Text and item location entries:
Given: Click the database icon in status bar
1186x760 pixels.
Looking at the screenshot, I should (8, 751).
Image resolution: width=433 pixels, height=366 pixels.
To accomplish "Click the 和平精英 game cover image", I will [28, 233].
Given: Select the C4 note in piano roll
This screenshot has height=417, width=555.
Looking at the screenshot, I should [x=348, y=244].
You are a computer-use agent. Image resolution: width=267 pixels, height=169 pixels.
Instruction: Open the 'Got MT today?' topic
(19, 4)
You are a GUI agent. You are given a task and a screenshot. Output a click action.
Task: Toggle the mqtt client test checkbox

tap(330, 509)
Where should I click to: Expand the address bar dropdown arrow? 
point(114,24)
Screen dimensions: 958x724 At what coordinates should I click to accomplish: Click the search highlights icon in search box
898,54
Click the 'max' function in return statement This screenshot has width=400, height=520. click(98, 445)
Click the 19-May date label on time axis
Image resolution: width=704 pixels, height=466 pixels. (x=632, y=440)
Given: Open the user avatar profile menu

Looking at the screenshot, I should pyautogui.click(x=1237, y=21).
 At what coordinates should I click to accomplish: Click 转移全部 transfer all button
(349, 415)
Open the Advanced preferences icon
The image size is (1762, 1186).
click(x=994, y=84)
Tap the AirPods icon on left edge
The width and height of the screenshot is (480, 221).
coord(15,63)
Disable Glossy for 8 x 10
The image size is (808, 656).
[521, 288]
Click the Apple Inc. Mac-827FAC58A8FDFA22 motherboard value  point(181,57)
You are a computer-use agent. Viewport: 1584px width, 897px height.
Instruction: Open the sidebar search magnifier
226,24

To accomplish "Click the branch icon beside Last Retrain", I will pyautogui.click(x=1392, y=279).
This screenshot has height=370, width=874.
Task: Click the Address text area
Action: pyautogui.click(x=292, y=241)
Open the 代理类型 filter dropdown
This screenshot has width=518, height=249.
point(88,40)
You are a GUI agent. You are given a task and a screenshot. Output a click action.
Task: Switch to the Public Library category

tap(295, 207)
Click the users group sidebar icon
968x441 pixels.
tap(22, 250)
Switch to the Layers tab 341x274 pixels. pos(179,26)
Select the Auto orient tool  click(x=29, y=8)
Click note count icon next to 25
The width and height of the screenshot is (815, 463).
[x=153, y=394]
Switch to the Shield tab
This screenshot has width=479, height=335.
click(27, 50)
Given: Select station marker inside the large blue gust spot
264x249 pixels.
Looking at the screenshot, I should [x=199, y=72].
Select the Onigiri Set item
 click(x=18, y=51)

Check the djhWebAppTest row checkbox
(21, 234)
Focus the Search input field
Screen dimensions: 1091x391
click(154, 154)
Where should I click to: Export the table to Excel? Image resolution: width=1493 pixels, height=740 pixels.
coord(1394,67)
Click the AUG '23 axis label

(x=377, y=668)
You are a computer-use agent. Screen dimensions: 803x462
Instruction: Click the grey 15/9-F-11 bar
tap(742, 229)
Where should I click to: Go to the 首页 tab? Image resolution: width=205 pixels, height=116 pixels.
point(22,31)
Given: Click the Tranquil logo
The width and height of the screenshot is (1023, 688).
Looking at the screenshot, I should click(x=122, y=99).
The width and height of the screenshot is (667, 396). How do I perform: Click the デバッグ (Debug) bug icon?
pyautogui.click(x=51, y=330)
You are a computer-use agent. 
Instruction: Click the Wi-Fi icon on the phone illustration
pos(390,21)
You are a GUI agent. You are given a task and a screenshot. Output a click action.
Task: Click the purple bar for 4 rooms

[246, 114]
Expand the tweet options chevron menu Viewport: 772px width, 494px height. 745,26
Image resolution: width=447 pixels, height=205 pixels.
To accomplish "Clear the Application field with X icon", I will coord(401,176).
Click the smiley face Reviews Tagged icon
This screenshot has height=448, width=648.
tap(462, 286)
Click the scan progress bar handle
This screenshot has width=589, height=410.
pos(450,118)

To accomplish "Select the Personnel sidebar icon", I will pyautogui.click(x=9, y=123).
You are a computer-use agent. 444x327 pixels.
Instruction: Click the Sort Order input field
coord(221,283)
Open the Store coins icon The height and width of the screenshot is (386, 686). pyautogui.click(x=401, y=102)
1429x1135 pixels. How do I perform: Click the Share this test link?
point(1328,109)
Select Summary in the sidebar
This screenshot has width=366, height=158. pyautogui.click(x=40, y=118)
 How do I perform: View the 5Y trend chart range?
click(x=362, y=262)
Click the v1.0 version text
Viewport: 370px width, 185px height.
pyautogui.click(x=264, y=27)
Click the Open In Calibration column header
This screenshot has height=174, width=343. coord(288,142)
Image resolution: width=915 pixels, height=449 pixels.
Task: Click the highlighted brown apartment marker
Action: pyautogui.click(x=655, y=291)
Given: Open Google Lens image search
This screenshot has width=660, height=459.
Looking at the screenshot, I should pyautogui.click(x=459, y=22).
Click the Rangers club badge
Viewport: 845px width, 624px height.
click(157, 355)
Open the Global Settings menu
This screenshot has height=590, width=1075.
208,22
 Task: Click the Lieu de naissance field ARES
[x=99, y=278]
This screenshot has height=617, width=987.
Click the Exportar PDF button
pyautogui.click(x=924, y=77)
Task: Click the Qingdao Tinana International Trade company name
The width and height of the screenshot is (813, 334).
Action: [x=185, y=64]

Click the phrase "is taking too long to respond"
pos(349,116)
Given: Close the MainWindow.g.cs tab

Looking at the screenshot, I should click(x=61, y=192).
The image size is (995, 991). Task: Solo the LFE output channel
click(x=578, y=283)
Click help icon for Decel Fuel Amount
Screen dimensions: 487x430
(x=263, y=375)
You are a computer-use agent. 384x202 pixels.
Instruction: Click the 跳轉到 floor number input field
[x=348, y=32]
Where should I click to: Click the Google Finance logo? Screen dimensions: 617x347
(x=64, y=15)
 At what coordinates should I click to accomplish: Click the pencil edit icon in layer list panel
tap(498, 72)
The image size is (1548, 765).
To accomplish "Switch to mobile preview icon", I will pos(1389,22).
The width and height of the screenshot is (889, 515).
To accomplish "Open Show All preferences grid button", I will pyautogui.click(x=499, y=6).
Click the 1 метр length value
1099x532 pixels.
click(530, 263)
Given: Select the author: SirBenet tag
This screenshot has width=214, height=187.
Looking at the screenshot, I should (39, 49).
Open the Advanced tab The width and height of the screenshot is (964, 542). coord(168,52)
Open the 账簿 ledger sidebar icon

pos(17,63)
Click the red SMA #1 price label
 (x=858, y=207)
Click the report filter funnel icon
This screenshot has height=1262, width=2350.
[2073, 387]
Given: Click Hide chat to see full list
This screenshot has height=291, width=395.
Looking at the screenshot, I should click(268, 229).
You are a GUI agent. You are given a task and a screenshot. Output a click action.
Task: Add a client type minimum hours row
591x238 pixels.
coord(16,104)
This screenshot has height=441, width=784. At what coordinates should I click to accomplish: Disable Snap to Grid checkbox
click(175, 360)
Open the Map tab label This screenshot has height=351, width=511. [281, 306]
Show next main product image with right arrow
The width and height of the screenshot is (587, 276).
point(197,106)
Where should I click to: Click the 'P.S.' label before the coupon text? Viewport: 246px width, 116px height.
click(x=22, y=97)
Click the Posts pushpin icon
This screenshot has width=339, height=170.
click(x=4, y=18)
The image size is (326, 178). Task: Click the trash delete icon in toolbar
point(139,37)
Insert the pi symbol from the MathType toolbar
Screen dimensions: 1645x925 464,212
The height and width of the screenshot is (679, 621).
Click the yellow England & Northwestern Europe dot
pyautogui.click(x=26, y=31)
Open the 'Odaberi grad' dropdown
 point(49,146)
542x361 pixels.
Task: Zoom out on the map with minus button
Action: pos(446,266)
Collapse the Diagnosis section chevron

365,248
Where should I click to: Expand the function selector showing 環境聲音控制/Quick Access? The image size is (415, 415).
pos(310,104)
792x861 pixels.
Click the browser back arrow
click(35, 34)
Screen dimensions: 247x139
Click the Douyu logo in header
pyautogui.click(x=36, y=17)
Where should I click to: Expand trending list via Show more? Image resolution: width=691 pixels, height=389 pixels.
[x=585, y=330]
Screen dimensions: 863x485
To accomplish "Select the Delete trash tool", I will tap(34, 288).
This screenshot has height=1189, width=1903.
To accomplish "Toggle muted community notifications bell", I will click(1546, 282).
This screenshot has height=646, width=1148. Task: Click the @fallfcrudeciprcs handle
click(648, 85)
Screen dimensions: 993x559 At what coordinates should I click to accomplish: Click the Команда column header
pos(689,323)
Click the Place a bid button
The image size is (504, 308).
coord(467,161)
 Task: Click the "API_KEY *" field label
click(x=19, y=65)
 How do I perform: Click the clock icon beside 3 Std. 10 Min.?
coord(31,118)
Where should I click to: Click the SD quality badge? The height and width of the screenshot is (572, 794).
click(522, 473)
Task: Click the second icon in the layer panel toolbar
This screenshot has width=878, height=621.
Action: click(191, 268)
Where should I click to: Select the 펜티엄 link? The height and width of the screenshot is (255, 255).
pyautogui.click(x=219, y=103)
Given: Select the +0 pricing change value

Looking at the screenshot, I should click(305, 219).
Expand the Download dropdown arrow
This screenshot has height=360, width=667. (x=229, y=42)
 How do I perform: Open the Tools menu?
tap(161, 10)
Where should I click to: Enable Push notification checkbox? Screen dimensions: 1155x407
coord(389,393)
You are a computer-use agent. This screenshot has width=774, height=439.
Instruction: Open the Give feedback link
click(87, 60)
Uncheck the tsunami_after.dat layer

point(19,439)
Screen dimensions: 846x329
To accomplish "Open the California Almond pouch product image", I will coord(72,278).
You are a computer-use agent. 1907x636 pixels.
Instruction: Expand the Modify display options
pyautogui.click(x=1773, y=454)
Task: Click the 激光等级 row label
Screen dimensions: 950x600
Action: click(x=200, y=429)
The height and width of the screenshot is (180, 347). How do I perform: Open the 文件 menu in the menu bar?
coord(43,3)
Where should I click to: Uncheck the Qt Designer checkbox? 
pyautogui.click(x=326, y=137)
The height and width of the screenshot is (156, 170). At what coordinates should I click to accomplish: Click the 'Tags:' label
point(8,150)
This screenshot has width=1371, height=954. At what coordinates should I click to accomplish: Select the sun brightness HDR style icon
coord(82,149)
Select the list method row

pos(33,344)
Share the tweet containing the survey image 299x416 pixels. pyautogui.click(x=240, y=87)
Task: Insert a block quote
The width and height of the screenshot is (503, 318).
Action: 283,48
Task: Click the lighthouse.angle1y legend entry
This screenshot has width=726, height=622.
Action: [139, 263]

### Your goal
Copy out, word for word, the part of the records above that opens with the line containing "This screenshot has height=1189, width=1903." and closes with the line containing "coord(467,161)", including both of those lines.

### Complete output
This screenshot has height=1189, width=1903.
To accomplish "Toggle muted community notifications bell", I will click(1546, 282).
This screenshot has height=646, width=1148. Task: Click the @fallfcrudeciprcs handle
click(648, 85)
Screen dimensions: 993x559 At what coordinates should I click to accomplish: Click the Команда column header
pos(689,323)
Click the Place a bid button
The image size is (504, 308).
coord(467,161)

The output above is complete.